- [REQUIREMENT]: Only the lines from the one containing "Task: Open 二级材料清单(主表填充子表) sidebar item" through the last line below belong in your copy; transcribe them exactly and omit any pictures.

- [LISTED RECORDS]:
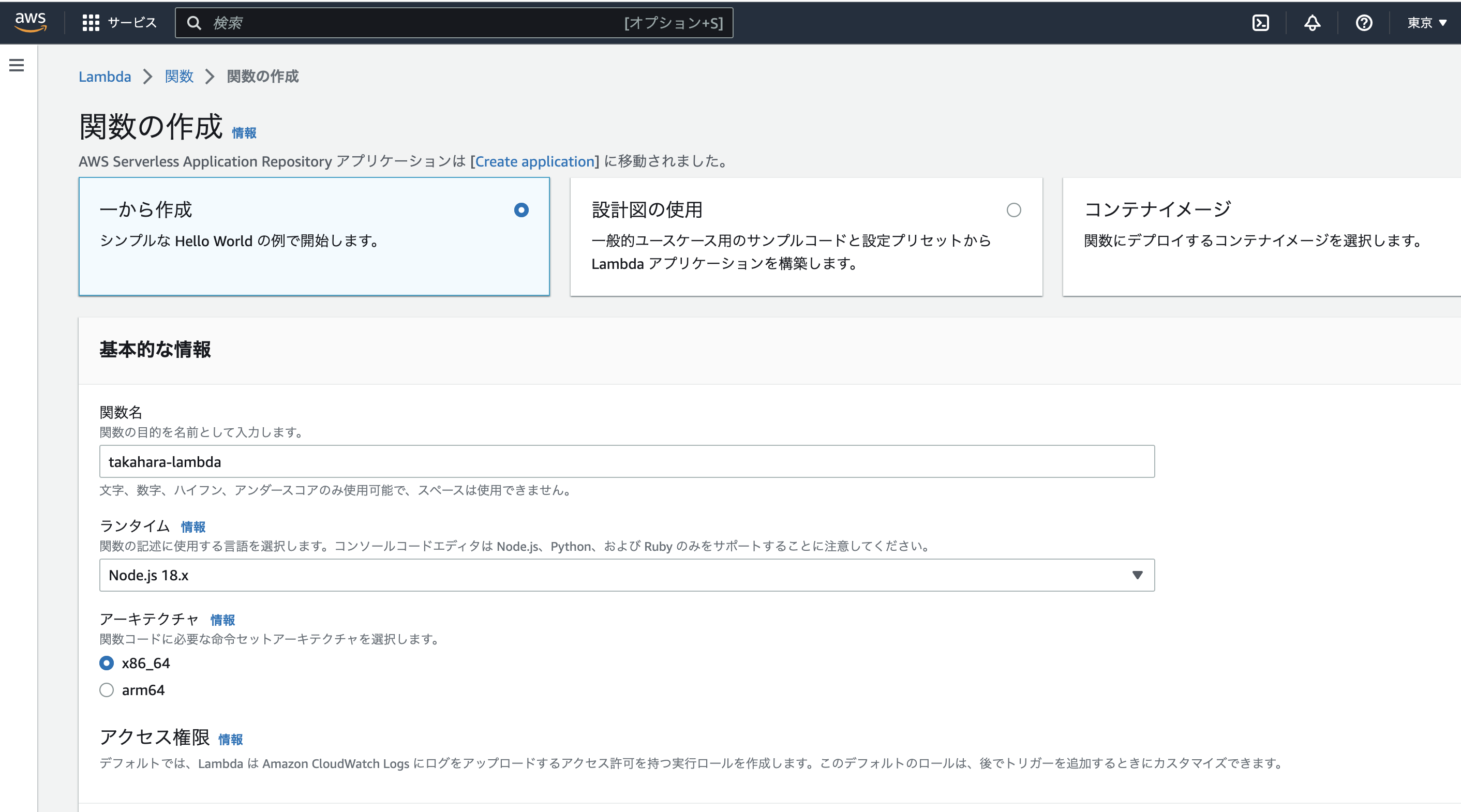
Task: Open CloudShell from the top bar
Action: 1260,23
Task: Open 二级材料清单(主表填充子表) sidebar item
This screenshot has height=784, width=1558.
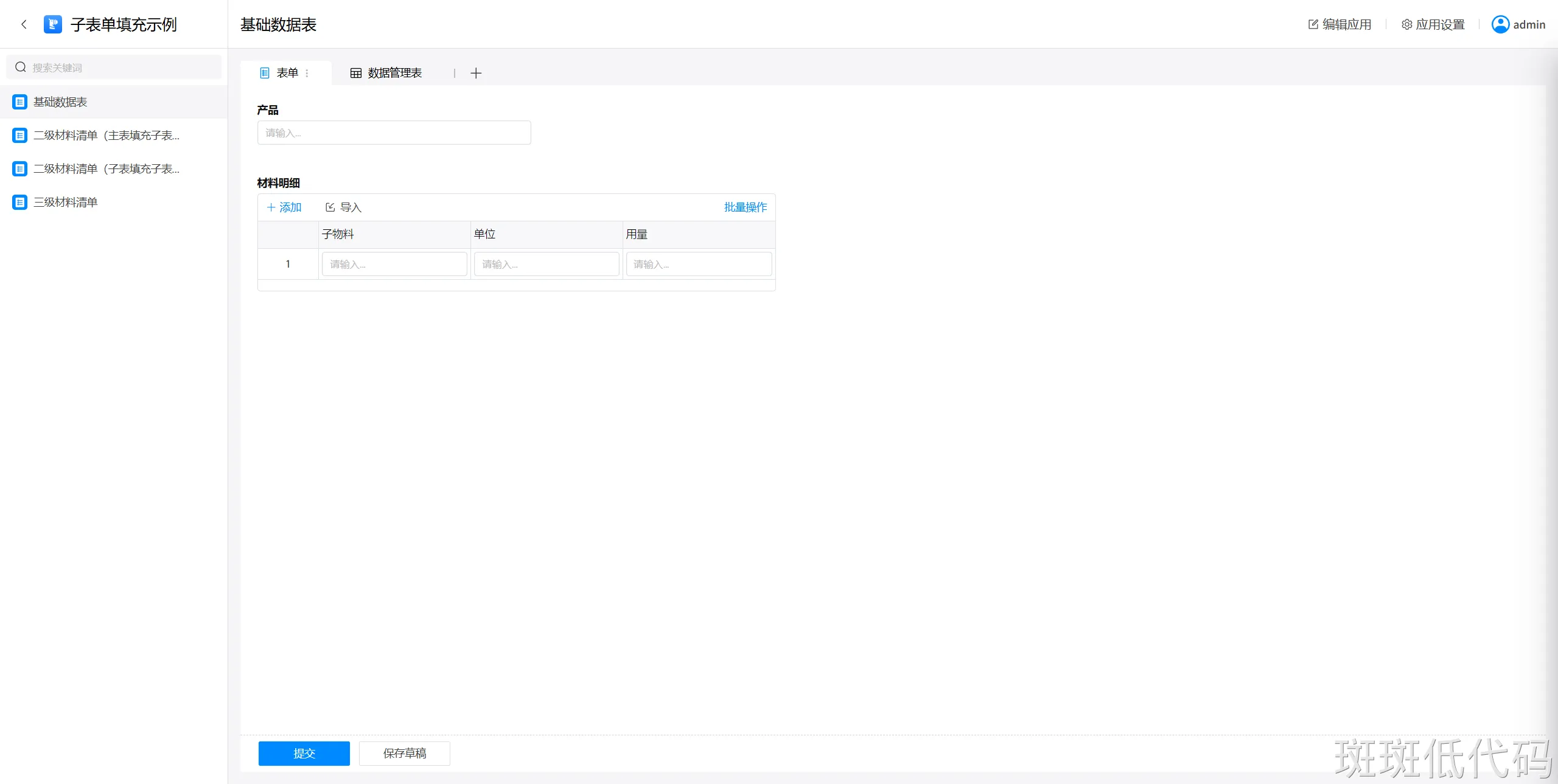Action: point(106,135)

- [RESULT OF THE TASK]:
Task: Open 二级材料清单(主表填充子表) sidebar item
This screenshot has height=784, width=1558.
Action: point(106,135)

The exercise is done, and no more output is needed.